▸ **READING TEXT**
========================================
Comment 3 Daniel Veillard 2006-10-20 14:39:10 UTC

That's the intended behaviour. If there is an encoding then
it's relatively clear, there is no real doubt

the problem is more if the document is 

<root>abcdéè</root>

without any XML Decl then it's likely to be in such a mixed content
possibly coming from HTML or going to HTML. Simply put an encoding
it's really the cleanest way.

w.r.t. xmllint, I'm not sure the feature is really useful.
At the API level it's worth discussing the default behavviour
your point was about an API ussue in Perl bindings, fine, there
is a workaround. xmllint is a tool which covers some of the capabilities
of libxml2 but not everything, there is already an awful lot of
options, I don't really see the use case of what you're suggesting.

Daniel

Comment 4 Vincent Lefevre 2006-10-20 15:13:09 UTC

(In reply to comment #3)
> Simply put an encoding it's really the cleanest way.

I'm not the author of all these XML files (e.g., Firefox's session.rdf doesn't have a declared encoding, though in practice, it is utf-8).
========================================
▸ **SUPPLIED INFORMATION**
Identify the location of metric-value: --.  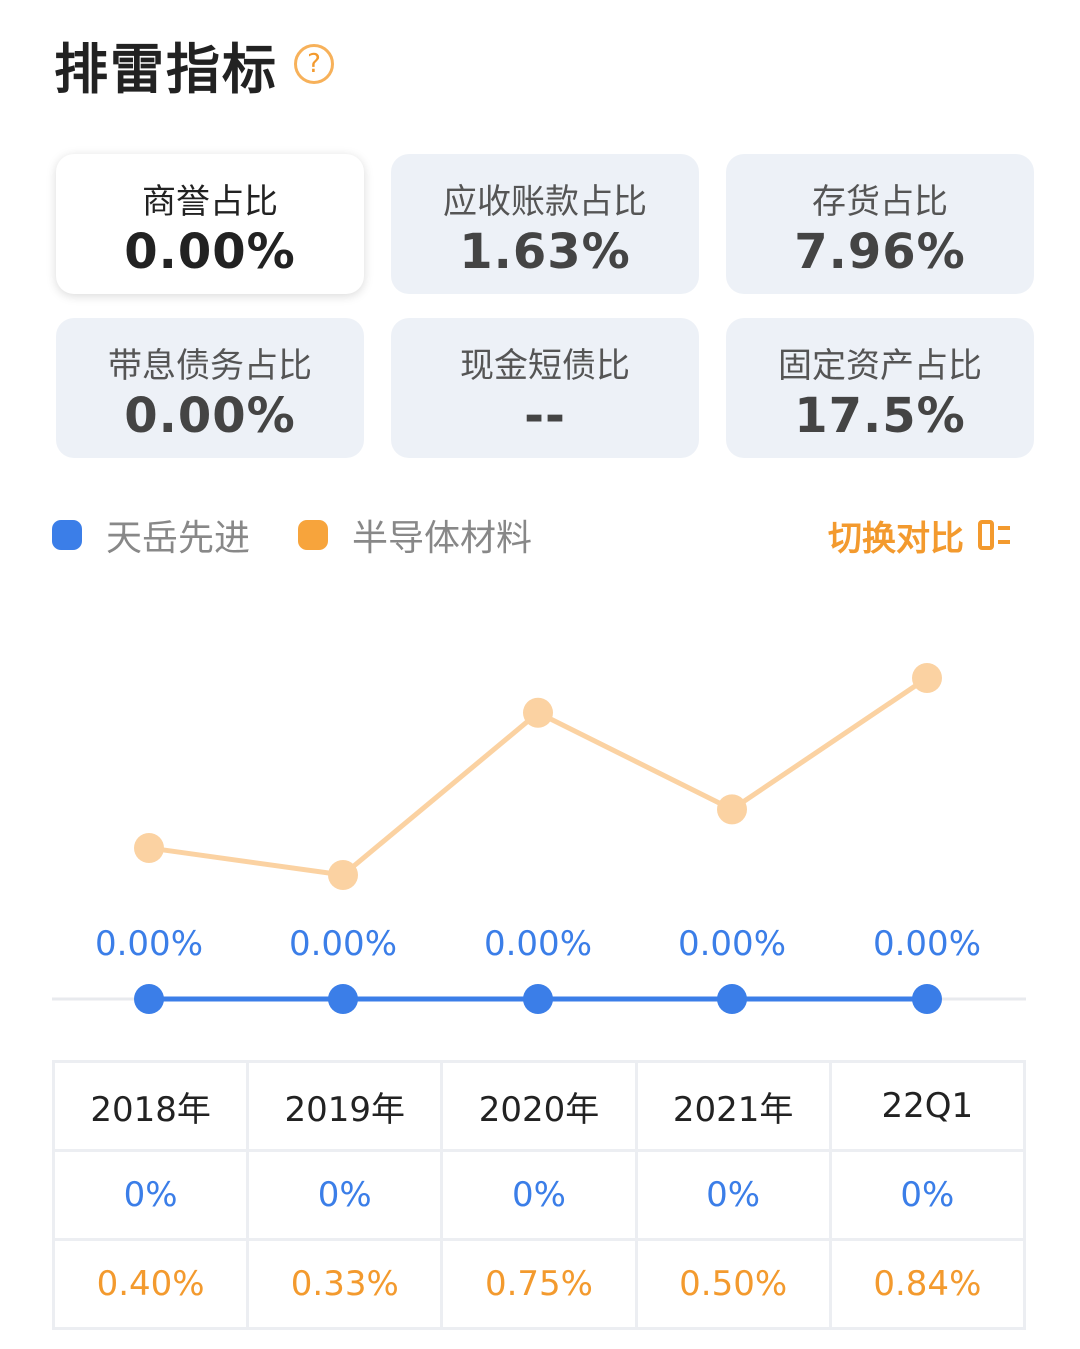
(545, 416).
========================================
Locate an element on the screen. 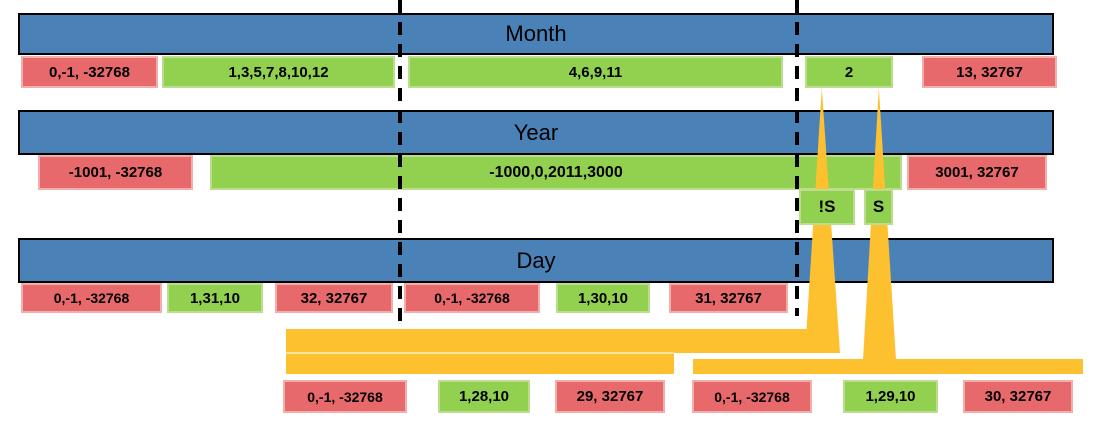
========================================
▸ **TASK REQUIREMENTS**
Extend the libxml2 bug thread on undeclared XML encodings, starting right after its last sentence. The material is separate from the discussion of XML files without a declared encoding.

▸ **RESULT OF THE EXERCISE**
> w.r.t. xmllint, I'm not sure the feature is really useful.

Perhaps. I don't remember when I needed it, and it could have been a hack. In fact, the main problem is that I find the current behavior unintuitive (and not enough documented), but this is a personal opinion.

Comment 5 Daniel Veillard 2006-10-20 15:49:26 UTC

> I'm not the author of all these XML files (e.g., Firefox's session.rdf doesn't
> have a declared encoding, though in practice, it is utf-8).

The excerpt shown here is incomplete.